INPUT:
---

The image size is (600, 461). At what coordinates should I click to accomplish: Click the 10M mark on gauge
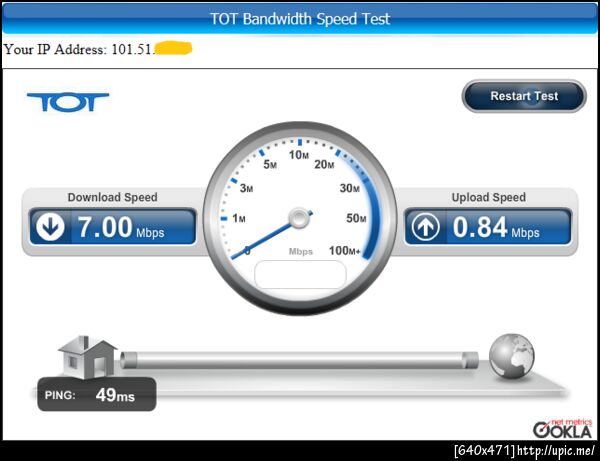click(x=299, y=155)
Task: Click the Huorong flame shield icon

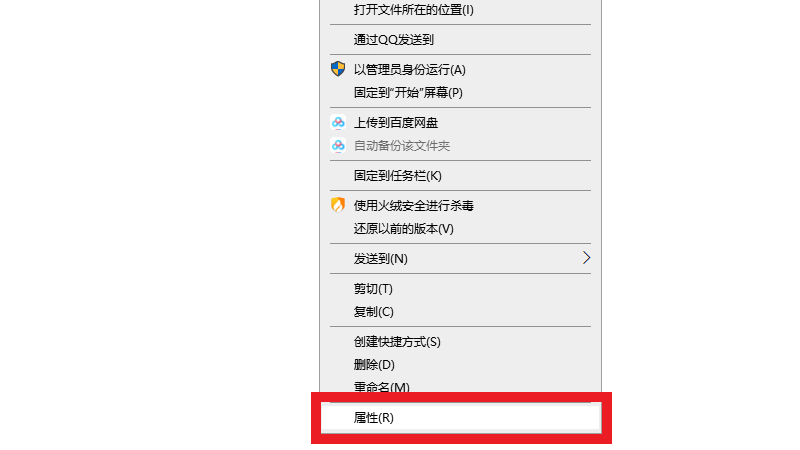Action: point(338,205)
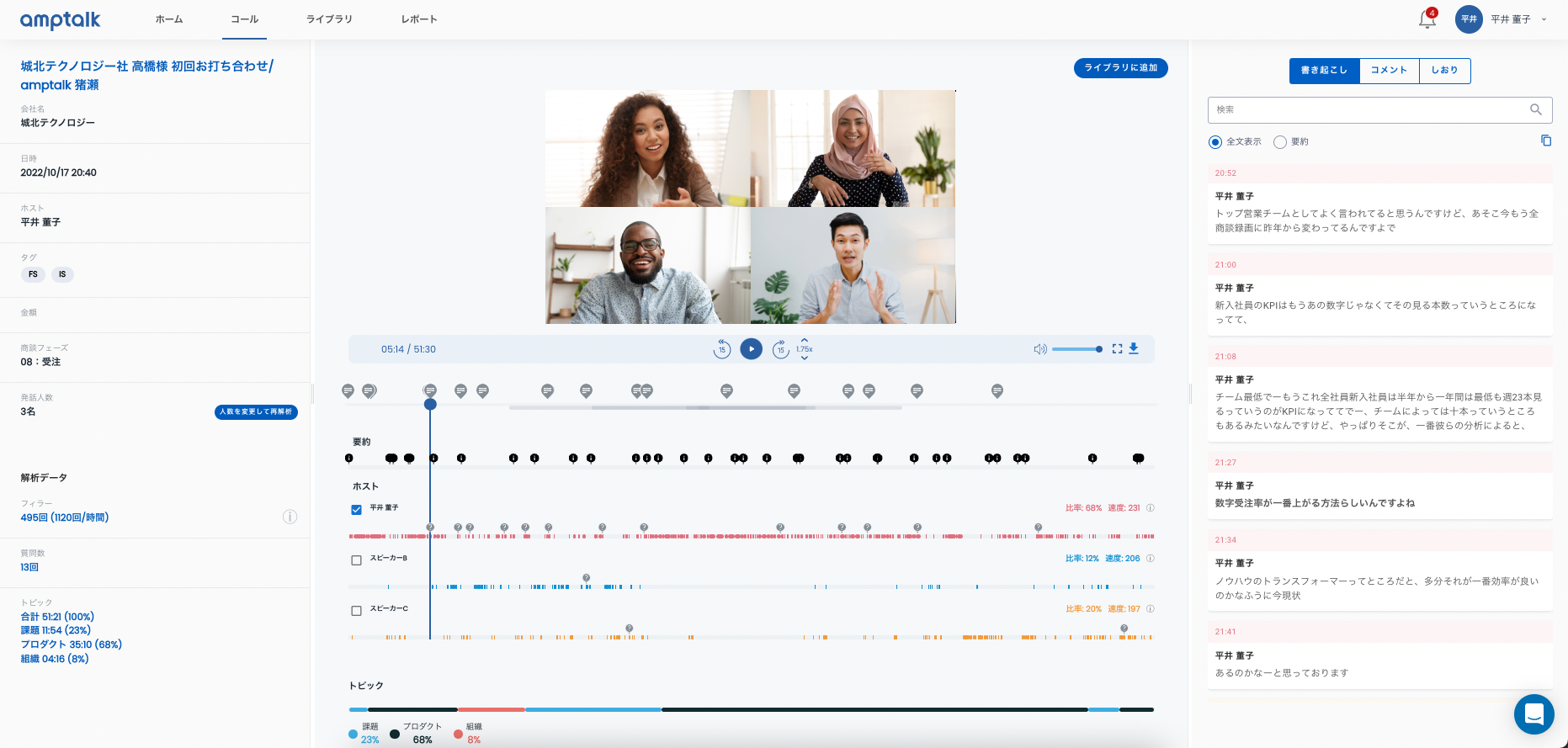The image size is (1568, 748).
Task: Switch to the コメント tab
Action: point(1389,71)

---

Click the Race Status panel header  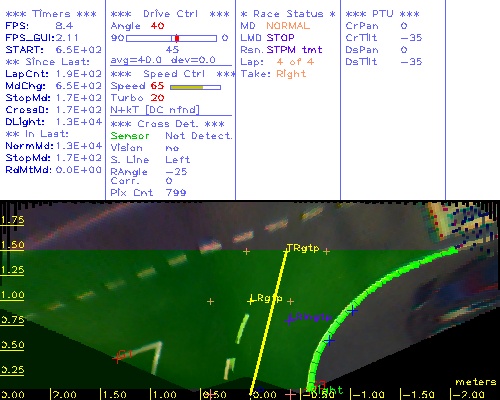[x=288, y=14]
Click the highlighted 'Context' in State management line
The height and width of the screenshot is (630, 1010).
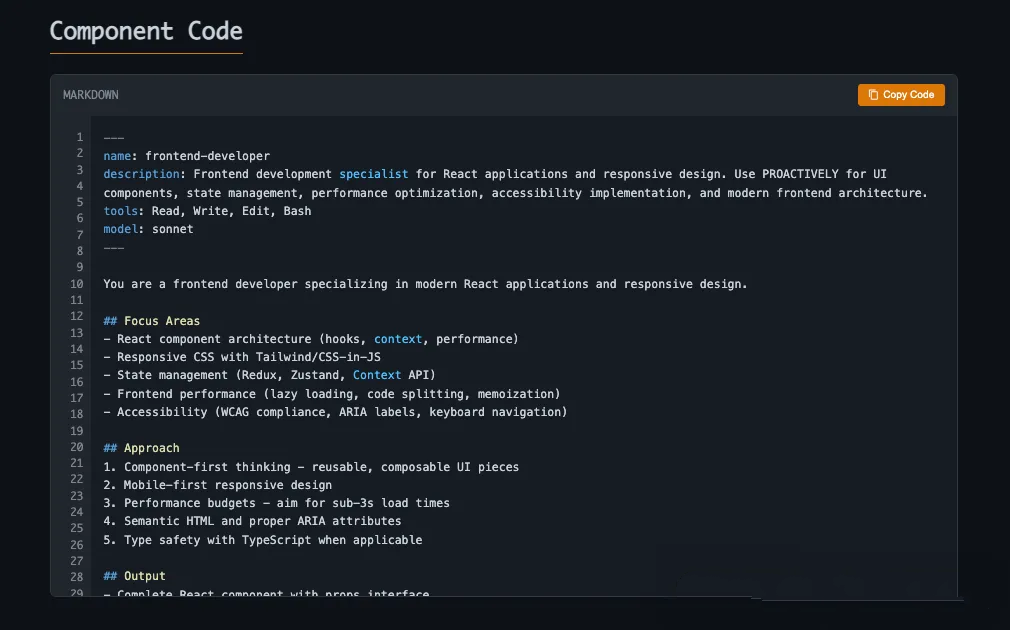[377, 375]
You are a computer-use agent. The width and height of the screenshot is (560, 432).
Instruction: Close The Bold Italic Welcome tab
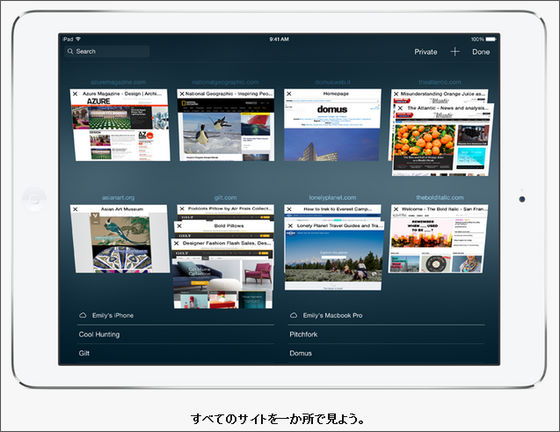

---

WHAT THE TASK REQUIRES:
Starting with the line with "You are a computer-use" above and going on through the line with "Instruction: Close The", transcribe every line exactly, both ends included, and add nothing.

REPLY TO THE EXERCISE:
You are a computer-use agent. The width and height of the screenshot is (560, 432).
Instruction: Close The Bold Italic Welcome tab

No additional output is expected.